Snyder believes the tiering and mapping work will help preserve her team during any clinical trial slowdown, and will put Duke in a better positions to be “ready to go back” at near full-speed as the nation recovers from the pandemic and business begins a return to something resembling normalcy.
At core, the tiering and mapping give Snyder and team a flexibility because they have a clear handle on who is doing what, and what skills are needed in specific trials, she says. “We can match personnel to studies that are still operating or adjust” workloads in a number of other ways, Snyder says.
Even the process of tiering and mapping has had long-term benefits, Snyder says. For example, it helped Duke to become better at communicating with employees from all angles, and not just “with leaders and managers,” Snyder says.
The Association of Clinical Research Professionals (ACRP) recognized Duke University for its commitment to innovation in clinical research workforce development at the ACRP 2019 conference in Nashville, Tenn.
Flexibility is emerging as a key to success on the road to recovery in clinical trials, says Jill Johnston, CCRA, president with the Study Planning and Site Optimization Division at WCG and a long-time veteran in the contract research organization space. She urges sites and others to drill down now on their current trials and look at ways to minimize interruptions as regions around the country begin to recover from COVID-19.

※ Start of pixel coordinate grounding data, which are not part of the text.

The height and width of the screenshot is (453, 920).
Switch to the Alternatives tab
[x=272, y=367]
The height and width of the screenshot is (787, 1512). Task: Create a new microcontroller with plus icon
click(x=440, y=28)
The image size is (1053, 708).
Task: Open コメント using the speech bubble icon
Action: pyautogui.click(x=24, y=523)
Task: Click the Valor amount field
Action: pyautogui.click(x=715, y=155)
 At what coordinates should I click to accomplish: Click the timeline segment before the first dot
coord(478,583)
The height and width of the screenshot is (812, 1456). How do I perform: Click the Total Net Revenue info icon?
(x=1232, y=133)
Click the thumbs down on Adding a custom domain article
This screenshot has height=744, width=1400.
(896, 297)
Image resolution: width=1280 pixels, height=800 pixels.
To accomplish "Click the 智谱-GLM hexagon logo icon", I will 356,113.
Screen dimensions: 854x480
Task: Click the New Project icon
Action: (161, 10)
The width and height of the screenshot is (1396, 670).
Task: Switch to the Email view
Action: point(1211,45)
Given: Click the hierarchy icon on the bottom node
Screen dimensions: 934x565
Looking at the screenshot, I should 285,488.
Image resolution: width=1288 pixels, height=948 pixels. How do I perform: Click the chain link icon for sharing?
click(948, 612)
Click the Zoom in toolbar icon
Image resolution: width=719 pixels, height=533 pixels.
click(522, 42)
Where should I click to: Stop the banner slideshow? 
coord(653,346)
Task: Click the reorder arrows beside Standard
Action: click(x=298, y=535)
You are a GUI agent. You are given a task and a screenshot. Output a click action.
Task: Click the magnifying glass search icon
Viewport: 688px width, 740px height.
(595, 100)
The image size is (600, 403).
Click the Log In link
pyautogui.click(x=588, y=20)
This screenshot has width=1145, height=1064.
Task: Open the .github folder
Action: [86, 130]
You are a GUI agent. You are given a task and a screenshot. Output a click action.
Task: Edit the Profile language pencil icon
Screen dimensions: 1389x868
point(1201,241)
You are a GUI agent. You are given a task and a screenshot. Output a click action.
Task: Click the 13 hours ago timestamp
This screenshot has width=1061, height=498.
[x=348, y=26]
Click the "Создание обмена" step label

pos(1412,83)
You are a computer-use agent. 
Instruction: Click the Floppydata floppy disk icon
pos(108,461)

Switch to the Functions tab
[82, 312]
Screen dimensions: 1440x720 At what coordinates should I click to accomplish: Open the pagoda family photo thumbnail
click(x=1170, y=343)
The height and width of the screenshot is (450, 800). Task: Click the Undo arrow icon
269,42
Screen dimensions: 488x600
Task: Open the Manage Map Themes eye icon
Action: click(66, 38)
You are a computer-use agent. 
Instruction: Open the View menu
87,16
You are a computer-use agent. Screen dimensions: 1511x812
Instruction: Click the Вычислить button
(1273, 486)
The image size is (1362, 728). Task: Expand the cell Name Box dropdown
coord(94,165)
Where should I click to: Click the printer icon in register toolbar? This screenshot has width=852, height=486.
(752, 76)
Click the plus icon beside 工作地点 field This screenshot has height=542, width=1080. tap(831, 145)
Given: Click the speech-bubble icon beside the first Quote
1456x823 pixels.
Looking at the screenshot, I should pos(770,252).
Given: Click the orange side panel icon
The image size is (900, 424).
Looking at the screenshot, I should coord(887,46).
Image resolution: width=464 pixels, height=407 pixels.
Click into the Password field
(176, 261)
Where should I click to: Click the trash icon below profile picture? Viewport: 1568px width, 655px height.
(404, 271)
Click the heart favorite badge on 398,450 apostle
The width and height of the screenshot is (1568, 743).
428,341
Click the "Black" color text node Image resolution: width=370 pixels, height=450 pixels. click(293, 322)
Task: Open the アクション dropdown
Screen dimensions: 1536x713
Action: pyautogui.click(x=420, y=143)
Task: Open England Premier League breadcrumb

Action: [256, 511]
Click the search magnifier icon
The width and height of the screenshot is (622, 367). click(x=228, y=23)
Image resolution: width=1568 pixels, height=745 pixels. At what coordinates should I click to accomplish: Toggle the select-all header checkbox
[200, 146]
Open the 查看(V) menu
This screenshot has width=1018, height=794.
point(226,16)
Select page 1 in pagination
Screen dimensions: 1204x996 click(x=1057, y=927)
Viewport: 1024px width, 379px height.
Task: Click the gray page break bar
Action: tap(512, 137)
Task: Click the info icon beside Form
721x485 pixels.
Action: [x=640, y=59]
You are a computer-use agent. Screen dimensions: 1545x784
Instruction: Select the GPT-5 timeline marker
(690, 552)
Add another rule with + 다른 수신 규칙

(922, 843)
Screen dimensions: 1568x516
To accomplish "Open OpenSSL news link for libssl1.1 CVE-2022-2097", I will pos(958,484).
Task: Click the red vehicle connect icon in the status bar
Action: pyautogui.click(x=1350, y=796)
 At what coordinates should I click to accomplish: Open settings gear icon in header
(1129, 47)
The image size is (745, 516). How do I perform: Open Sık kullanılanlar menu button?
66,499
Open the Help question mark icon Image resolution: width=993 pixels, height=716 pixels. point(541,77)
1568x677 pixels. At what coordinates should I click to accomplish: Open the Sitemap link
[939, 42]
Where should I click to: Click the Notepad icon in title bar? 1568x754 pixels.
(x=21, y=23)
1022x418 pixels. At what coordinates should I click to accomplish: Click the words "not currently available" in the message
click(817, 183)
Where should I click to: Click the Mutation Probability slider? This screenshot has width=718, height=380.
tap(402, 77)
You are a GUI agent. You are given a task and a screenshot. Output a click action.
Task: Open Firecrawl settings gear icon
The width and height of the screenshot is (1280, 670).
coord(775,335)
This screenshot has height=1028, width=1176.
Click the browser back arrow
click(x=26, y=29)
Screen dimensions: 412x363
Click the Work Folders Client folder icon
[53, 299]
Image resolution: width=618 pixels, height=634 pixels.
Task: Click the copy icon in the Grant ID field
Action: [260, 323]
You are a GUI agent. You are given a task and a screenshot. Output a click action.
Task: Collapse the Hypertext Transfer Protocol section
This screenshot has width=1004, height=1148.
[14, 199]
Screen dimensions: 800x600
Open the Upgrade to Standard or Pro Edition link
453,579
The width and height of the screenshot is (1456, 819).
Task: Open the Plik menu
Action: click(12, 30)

“There’s plenty of time right now” for sites and others to examine each of their trials and look for potential trouble spots to address before trials begin to crank up again, Johnston says. For example, a trial protocol might require an MRI in week four; Johnston would task her team with getting “hyper local” and finding out who else could conduct MRIs in that trial scenario if the original service provider is slow to resume operations.
“You don’t want to find to be finding these problems when you turn the study back on,” Johnston says. “Think through all the different pieces now.”